Three days later, the Eastern Region declared itself the independent state of Biafra with then Colonel Chukwuemeka Odumegwu Ojukwu as its leader. Consequently, armed conflict began in July.

After the Federal Government’s victory in January 1970, a remarkable reconciliation took place between the two sides Gowon declared that there would be no victor and no vanquished. In this spirit, the years afterward were declared to be a period of rehabilitation, reconstruction, and reconciliation.

The oil-price boom, which began as a result of the high price of crude oil (the country’s major revenue earner) in the world market in 1973, increased the Federal Government’s ability to undertake these tasks

By the mid-1970s, Gowon was emerging as an international leader and was involved in the establishment of the Economic Community of West African States (ECOWAS).

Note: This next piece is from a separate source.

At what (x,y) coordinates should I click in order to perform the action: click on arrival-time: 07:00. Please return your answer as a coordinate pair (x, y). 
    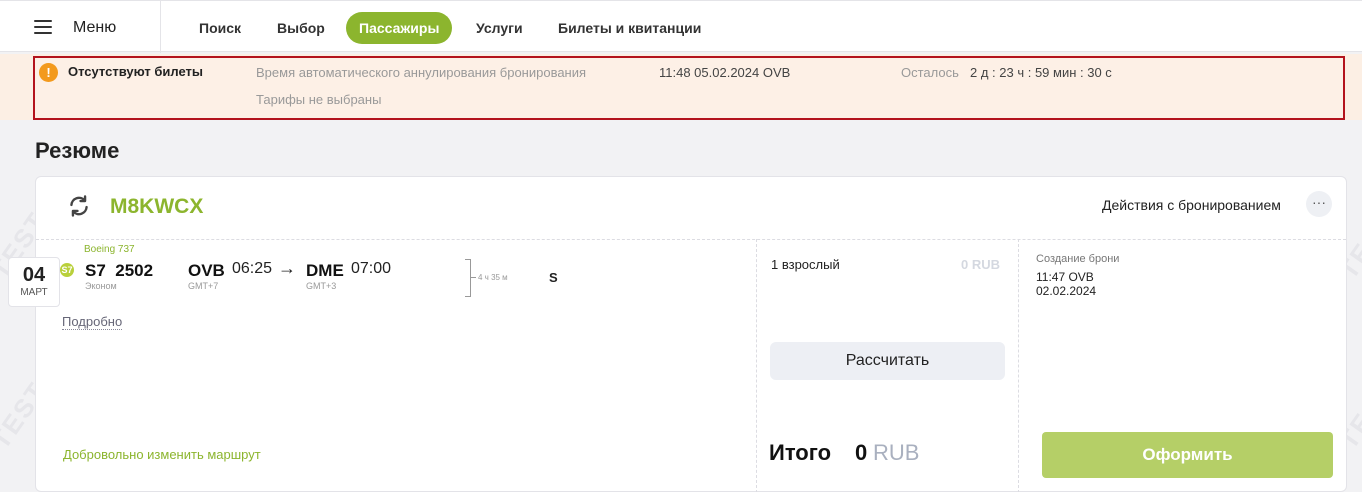
    Looking at the image, I should click on (372, 268).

On July 29, 1975, however, while he was in Uganda for the Organisation of African Unity summit, the army removed him from office. Gowon was exiled to Britain.

He was stripped of his rank for allegedly participating in the assassination of his successor, General Muhammed, in 1976. He was pardoned by Shehu Shagari in 1981, and his rank was restored by General Ibrahim Babangida in 1987.

Having earned a Ph.D. at Warwick University in 1983, he became a professor of political science at the University of Jos in the mid-1980s.